Start of Dataset content

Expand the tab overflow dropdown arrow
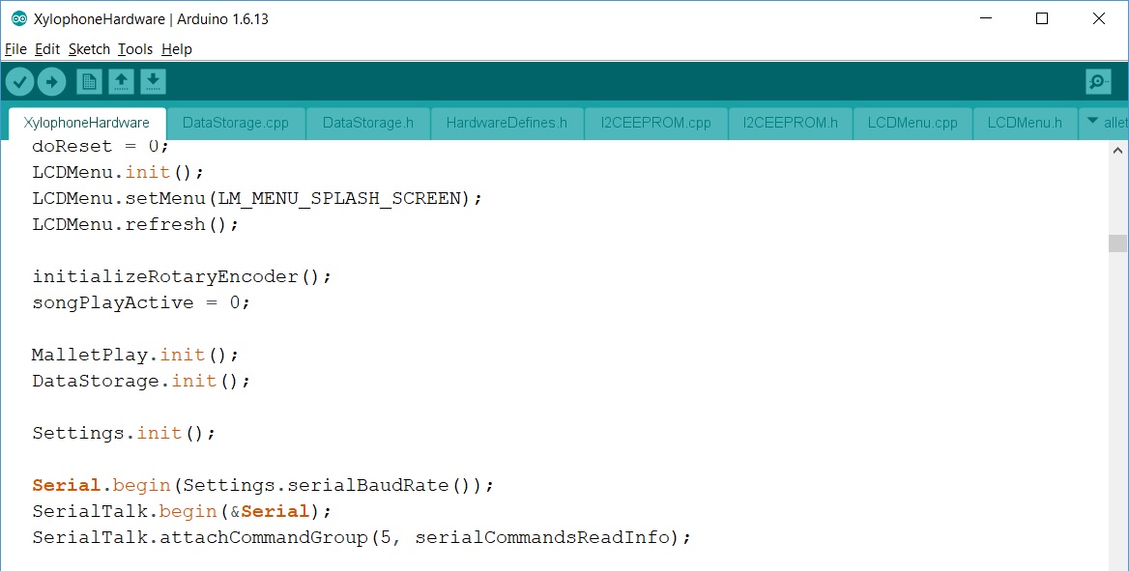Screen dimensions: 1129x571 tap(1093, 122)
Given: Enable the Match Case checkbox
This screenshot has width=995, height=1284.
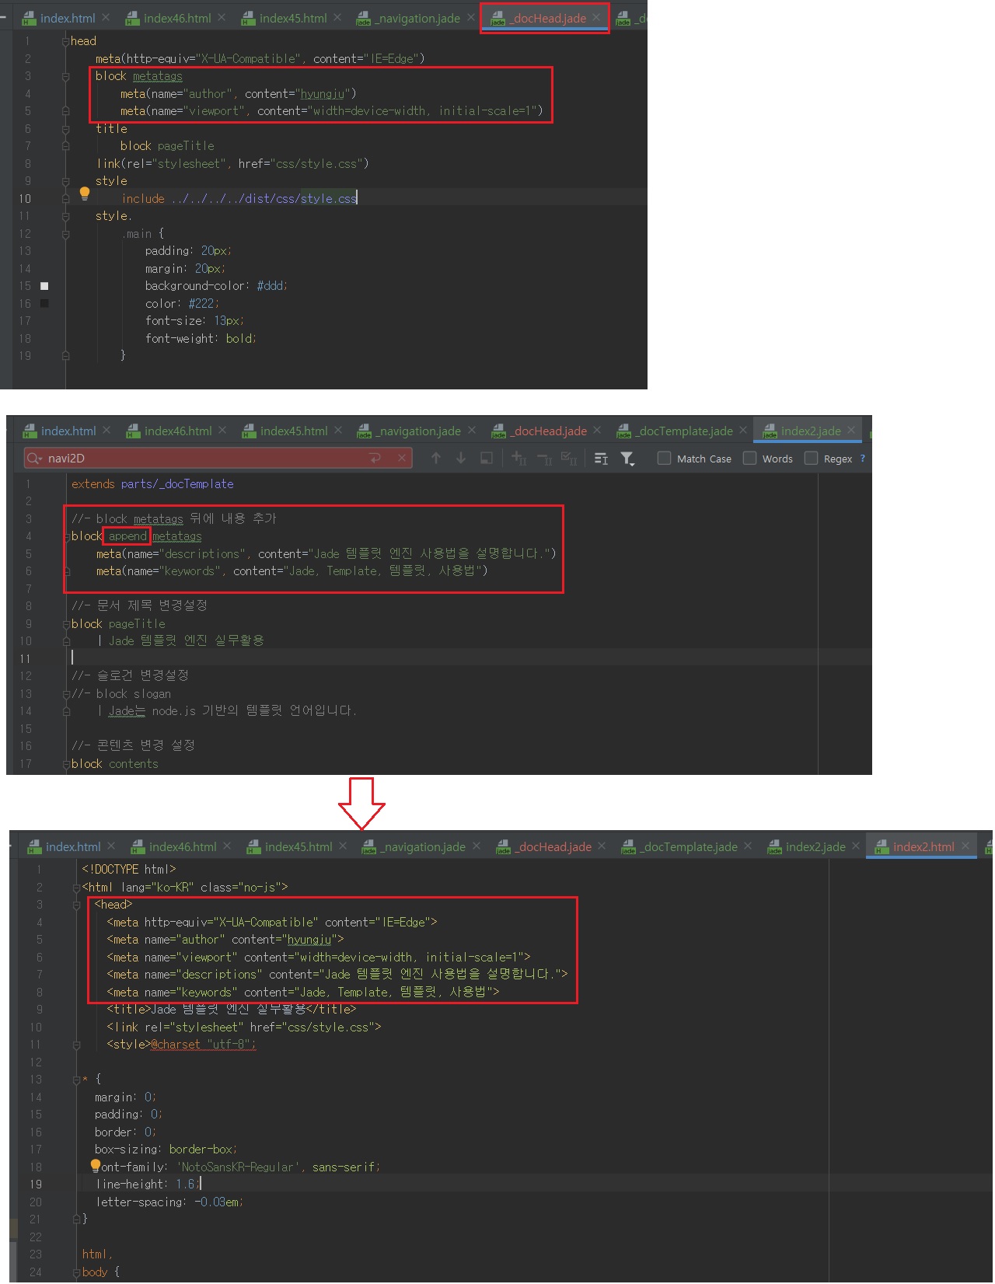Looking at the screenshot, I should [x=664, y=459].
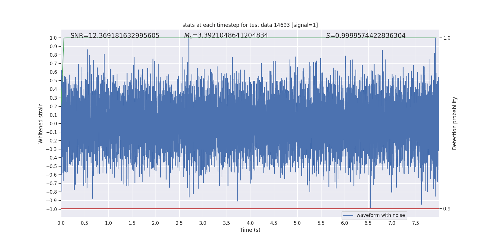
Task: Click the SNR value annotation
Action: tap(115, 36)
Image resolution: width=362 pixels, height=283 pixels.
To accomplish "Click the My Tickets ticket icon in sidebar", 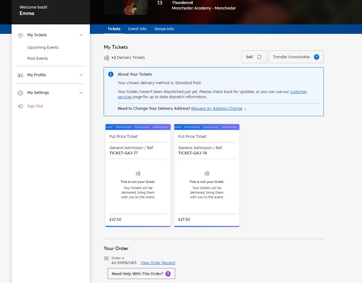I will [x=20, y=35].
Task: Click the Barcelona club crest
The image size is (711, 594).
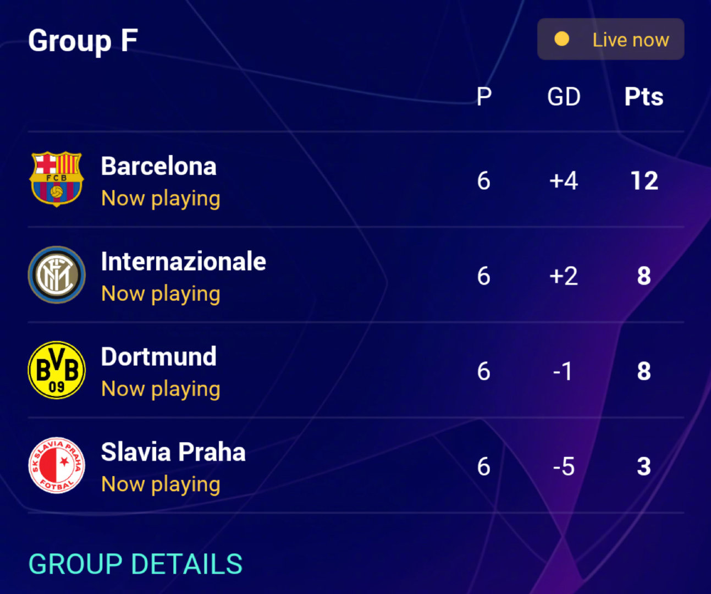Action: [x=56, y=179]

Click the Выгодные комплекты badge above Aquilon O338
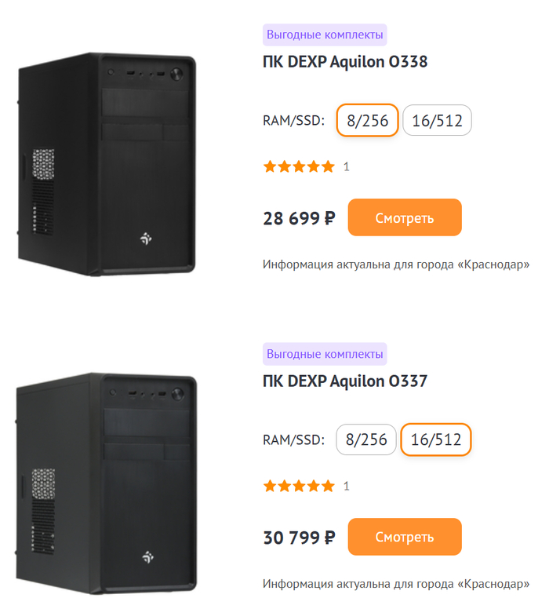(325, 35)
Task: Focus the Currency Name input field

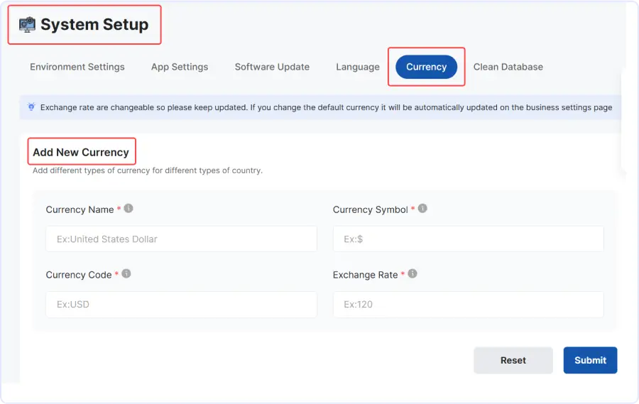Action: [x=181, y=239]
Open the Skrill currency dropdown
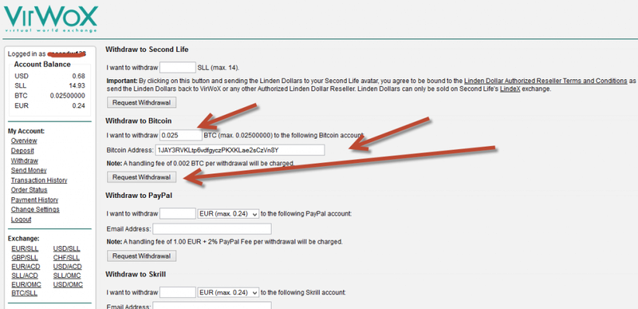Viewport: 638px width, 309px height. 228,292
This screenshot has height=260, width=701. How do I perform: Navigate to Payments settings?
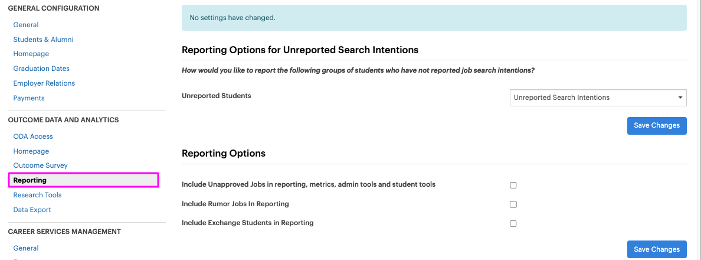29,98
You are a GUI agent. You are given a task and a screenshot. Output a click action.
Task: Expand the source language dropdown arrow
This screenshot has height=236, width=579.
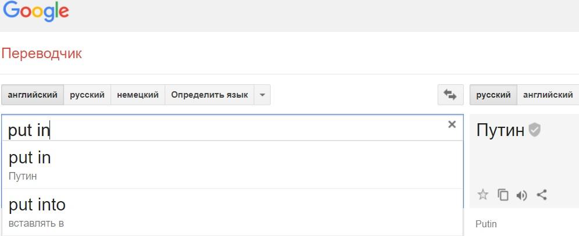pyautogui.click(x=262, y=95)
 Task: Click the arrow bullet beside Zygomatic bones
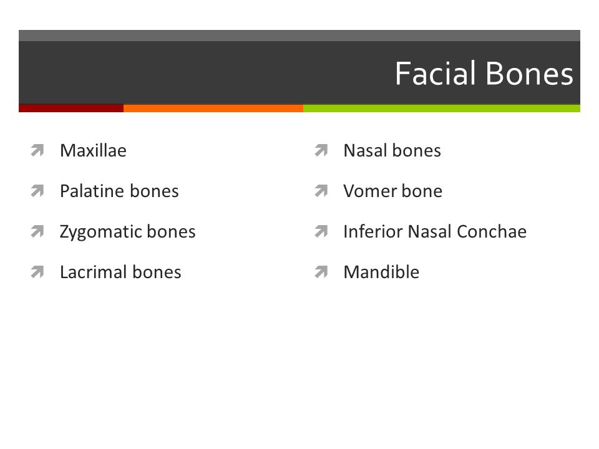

End of Dataset content

Problem. From the line containing "This screenshot has height=260, width=701." down to the final line of the listing above, write out only those lines exactly as they are, minus the pictures.

Your solution.
This screenshot has height=260, width=701. How do I perform: Navigate to Payments settings?
29,98
You are a GUI agent. You are given a task and a screenshot. Output a click action.
Task: Expand the source language dropdown arrow
This screenshot has height=236, width=579.
pyautogui.click(x=262, y=95)
 Task: Click the arrow bullet beside Zygomatic bones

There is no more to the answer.